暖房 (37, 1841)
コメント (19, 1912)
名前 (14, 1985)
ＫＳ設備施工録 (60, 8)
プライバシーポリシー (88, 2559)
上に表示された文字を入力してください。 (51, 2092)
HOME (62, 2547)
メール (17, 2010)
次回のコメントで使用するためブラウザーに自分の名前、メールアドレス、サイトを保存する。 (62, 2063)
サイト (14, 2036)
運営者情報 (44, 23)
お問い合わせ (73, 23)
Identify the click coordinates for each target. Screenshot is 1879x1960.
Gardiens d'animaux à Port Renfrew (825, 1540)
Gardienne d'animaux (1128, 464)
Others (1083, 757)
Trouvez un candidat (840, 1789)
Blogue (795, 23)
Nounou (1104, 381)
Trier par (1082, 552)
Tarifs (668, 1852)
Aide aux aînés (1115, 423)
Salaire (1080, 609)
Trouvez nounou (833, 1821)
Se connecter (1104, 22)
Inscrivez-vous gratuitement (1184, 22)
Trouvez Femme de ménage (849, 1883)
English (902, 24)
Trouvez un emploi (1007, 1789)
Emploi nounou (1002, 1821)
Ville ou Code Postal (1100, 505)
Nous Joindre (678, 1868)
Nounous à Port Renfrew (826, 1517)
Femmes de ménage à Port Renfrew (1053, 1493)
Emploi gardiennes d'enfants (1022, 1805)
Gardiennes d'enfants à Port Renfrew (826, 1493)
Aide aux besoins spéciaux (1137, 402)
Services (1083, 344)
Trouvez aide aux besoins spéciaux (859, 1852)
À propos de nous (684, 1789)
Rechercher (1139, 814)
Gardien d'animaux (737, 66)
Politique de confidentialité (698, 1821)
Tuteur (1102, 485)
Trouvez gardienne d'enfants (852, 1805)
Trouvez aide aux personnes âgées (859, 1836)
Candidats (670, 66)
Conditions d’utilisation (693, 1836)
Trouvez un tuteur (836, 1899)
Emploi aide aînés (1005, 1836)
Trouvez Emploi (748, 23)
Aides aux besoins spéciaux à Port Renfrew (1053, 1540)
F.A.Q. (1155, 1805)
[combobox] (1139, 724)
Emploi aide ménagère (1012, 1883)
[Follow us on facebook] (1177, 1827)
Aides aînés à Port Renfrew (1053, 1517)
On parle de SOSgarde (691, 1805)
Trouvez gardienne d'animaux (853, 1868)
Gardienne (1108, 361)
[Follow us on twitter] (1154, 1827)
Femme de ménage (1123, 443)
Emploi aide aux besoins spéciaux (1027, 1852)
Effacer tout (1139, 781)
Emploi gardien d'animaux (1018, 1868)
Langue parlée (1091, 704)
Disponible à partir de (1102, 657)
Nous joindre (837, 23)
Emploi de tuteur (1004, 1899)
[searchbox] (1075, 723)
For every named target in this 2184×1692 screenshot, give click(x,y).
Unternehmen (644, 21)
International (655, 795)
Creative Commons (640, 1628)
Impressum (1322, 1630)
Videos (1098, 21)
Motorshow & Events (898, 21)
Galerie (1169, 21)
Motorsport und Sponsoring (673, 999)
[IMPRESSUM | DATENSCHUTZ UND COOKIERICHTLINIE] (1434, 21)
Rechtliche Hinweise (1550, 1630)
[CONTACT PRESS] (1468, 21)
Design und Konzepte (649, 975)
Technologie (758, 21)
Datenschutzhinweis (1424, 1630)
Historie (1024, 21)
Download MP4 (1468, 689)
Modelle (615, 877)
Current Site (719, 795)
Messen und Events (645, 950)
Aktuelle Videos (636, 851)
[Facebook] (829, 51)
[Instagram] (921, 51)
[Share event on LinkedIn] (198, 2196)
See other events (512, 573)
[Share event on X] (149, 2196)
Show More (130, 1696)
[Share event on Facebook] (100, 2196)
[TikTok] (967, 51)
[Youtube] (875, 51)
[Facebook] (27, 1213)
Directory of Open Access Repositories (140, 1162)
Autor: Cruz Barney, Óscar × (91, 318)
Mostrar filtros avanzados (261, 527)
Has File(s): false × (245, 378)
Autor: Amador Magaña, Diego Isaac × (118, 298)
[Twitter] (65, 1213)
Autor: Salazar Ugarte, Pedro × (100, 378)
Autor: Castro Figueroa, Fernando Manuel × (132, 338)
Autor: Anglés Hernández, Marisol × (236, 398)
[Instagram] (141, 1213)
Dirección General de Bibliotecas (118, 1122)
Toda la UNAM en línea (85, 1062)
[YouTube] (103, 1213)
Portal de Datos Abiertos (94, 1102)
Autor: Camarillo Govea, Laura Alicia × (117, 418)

# # # #

Begin with the line containing "[Share event on Facebook] (100, 2196)" and retype it and each line after it through the end of the records, keeping them exact and including nothing more.

[Share event on Facebook] (100, 2196)
[TikTok] (967, 51)
[Youtube] (875, 51)
[Facebook] (27, 1213)
Directory of Open Access Repositories (140, 1162)
Autor: Cruz Barney, Óscar × (91, 318)
Mostrar filtros avanzados (261, 527)
Has File(s): false × (245, 378)
Autor: Amador Magaña, Diego Isaac × (118, 298)
[Twitter] (65, 1213)
Autor: Salazar Ugarte, Pedro × (100, 378)
Autor: Castro Figueroa, Fernando Manuel × (132, 338)
Autor: Anglés Hernández, Marisol × (236, 398)
[Instagram] (141, 1213)
Dirección General de Bibliotecas (118, 1122)
Toda la UNAM en línea (85, 1062)
[YouTube] (103, 1213)
Portal de Datos Abiertos (94, 1102)
Autor: Camarillo Govea, Laura Alicia × (117, 418)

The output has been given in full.